With the eulogies finished and the organ playing “New York, New York,” the wooden casket containing the body of Mayor Edward Koch was carried through the throng at Temple Emanu-El in Manhattan’s Upper East Side.

And then something unusual happened: The mourners burst into spontaneous applause.

“I’ve never been to a funeral where people clapped as the casket went by,” said mourner Edward Summer. “He was a straight shooter.”

“It was a nice tribute,” said Fernando Ferrer, former Bronx borough president and now the acting chairman of the Metropolitan Transportation Authority. “A nice send-off.”

For a little over an hour on Monday morning, the sanctuary was filled with hundreds who had come to mourn Koch, who died Friday at the age of 88. The crowd included family, friends, such politicians as President Bill Clinton and Mayor Michael Bloomberg, and fellow New Yorkers who knew and loved Koch.

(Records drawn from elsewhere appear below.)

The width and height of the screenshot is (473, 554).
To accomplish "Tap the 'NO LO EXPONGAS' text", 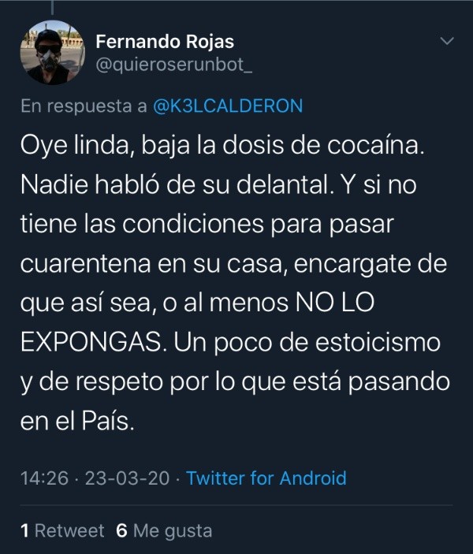I will (197, 322).
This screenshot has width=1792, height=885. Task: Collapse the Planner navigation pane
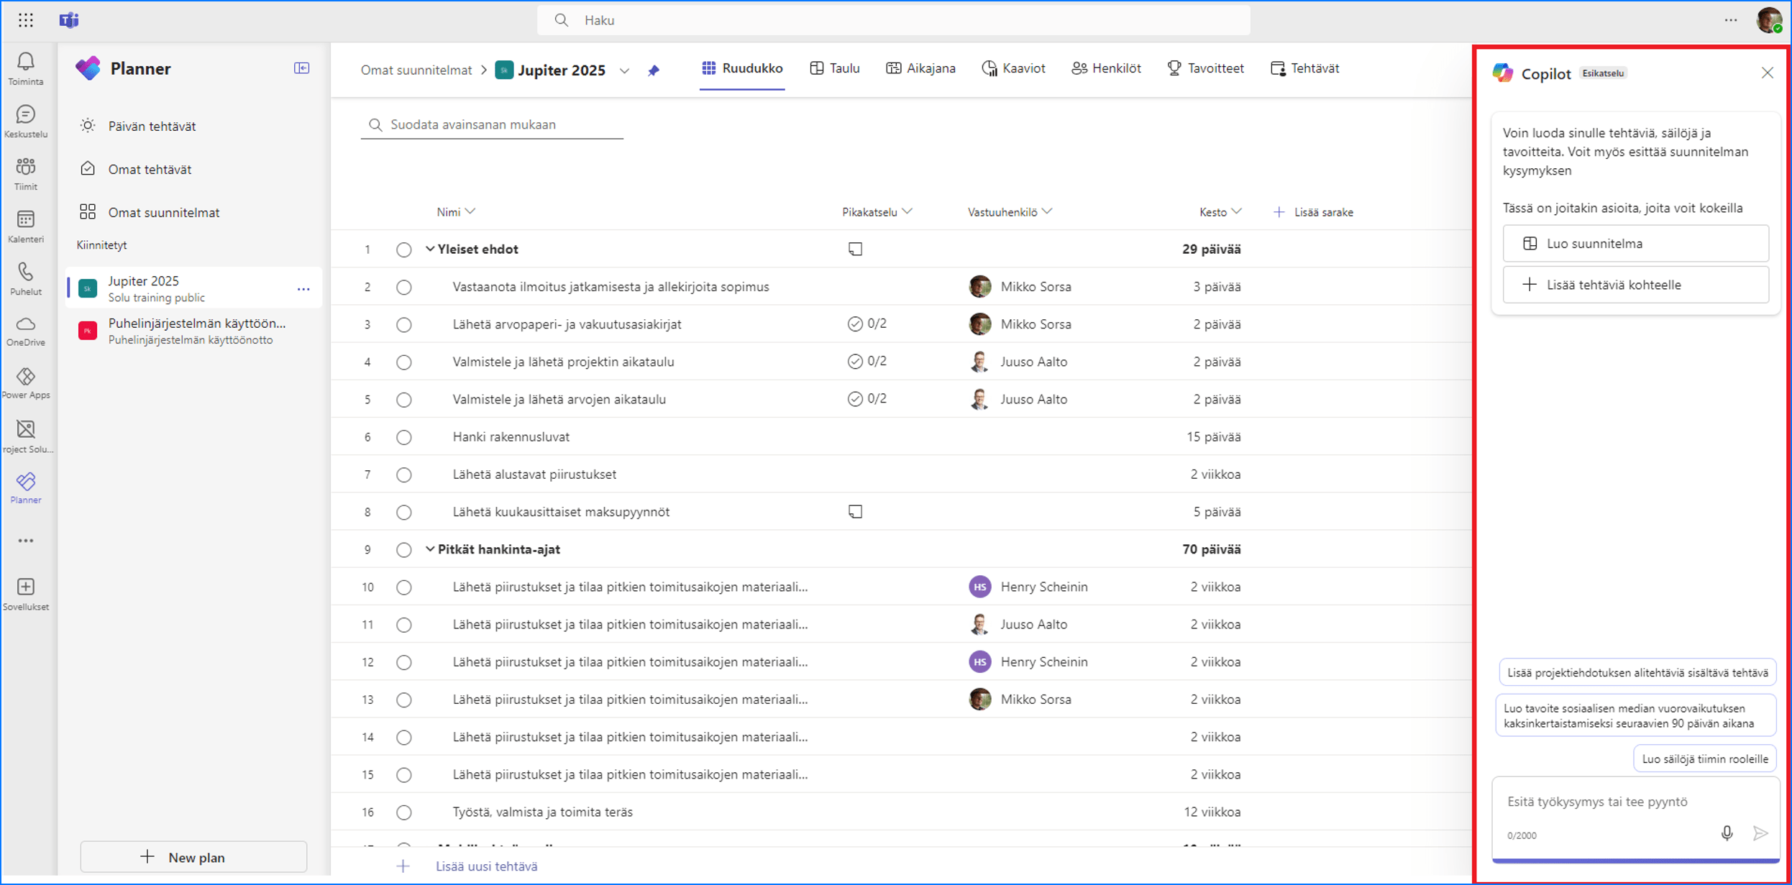pos(301,68)
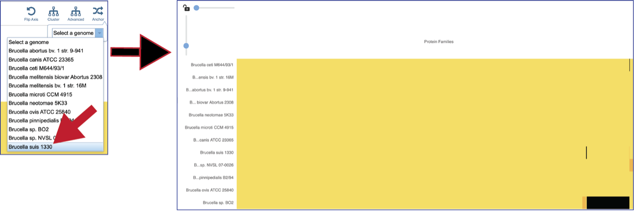Click the Brucella suis 1330 heatmap row label
Screen dimensions: 634x212
[217, 152]
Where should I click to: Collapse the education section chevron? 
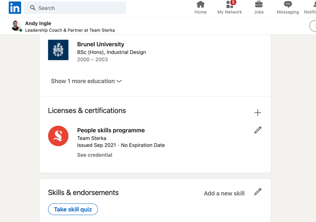click(x=119, y=81)
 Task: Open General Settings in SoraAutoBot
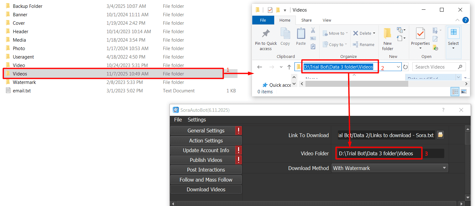(x=206, y=131)
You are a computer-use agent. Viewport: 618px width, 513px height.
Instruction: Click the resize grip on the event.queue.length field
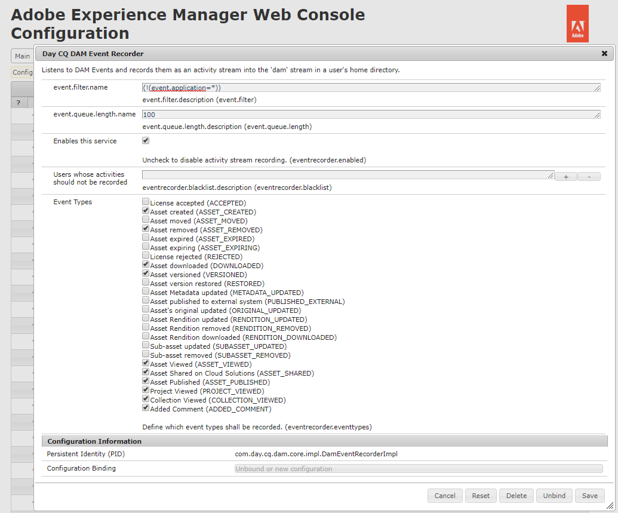click(x=598, y=114)
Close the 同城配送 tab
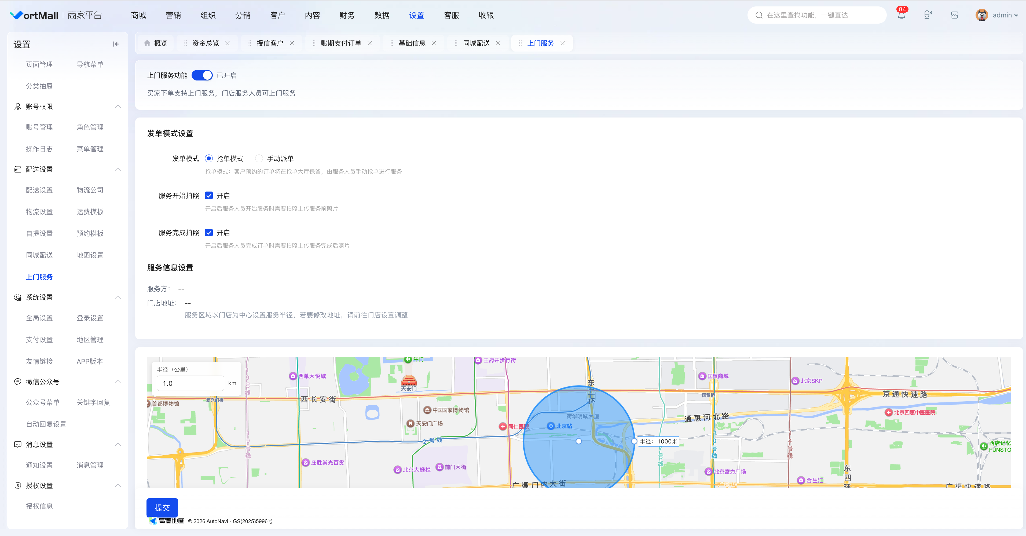 (x=498, y=43)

“No mayor ever embodied spirit like Ed,” said Mayor Bloomberg. “He knew that New York was more than a place, but a state of mind.”

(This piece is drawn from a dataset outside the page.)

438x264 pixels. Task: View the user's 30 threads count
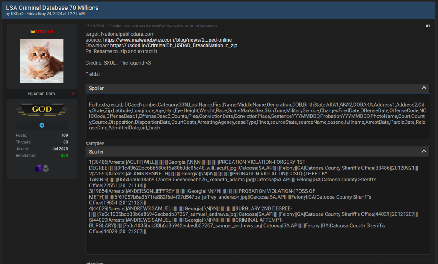coord(65,142)
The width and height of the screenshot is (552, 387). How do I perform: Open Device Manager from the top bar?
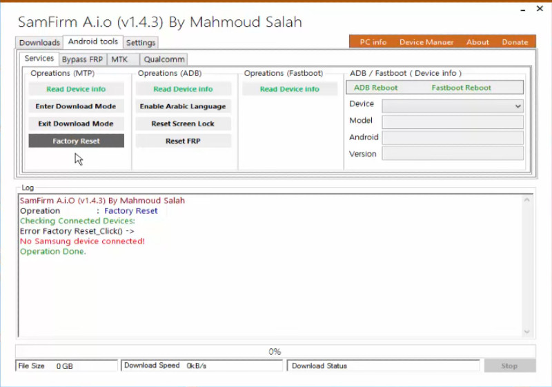coord(428,42)
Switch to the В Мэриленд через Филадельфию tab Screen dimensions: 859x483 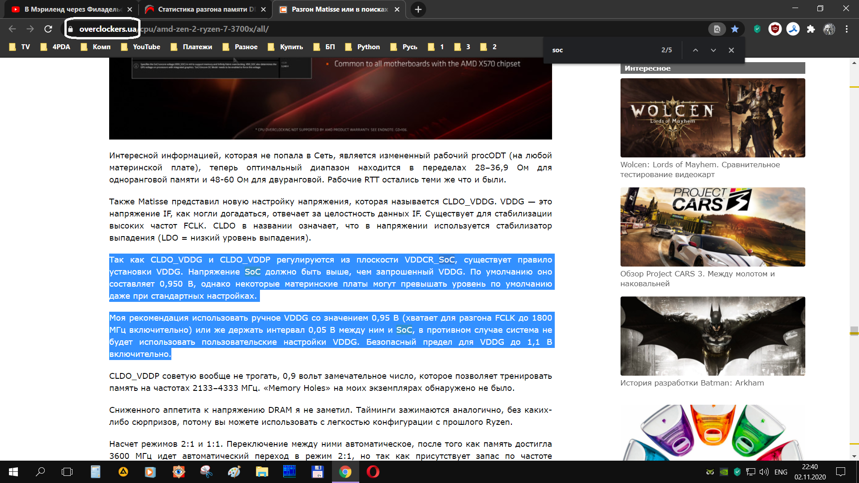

Bloomberg said that before he began his run for office, he asked Koch for advice. “Be yourself. Say what you believe and don’t worry about what people think,” Bloomberg said. “God knows he didn’t.”

Later on, when Bloomberg turned to him again for political advice about how to improve the city’s health system, Koch told him, “Limit the size of sugary drinks; no one will notice,” he recalled as the audience chuckled.

Koch was the city’s 105th mayor. He was born in the Bronx, and graduated from New York University School of Law in 1948.

In 1966, he was elected to the City Council from Greenwich Village.  After leaving the council, Koch served in the U.S. Congress for five terms and then served as mayor from 1978 to1989. He served three terms, becoming the first mayor in history to receive both the Democratic and Republican nominations in 1981.

“He said, I’m still liberal, but I’m sane,’” President Clinton said. “He had a big brain, but he had a bigger heart.”

Koch’s close friend, James F. Gill, whom Koch appointed as chairman of the Joint Commission on Integrity in the Public Schools in 1988, also spoke at the funeral. Gill recalled a time when the two walked down the street after his fourth mayoral campaign ended in a loss to David Dinkins. People told Koch that he should run again. “He’d reply, ‘No. The people threw me out and now the people must be punished,’” Gill said, drawing laughs from the crowd.

Longtime friend John LoCicero, who first met Koch in 1963 when Koch was the district leader in Greenwich Village, said that he cherished his friend’s honesty. “He was real and didn’t cater to anyone, and that came through,” LoCicero said.

Outside, friends gathered around the temple after the casket was driven away to the cemetery.

Former NYC mayoral candidate Mark Green noted that he, too, came to celebrate Koch’s life of service. “Ed and I had a contentious start, but we respected each other.”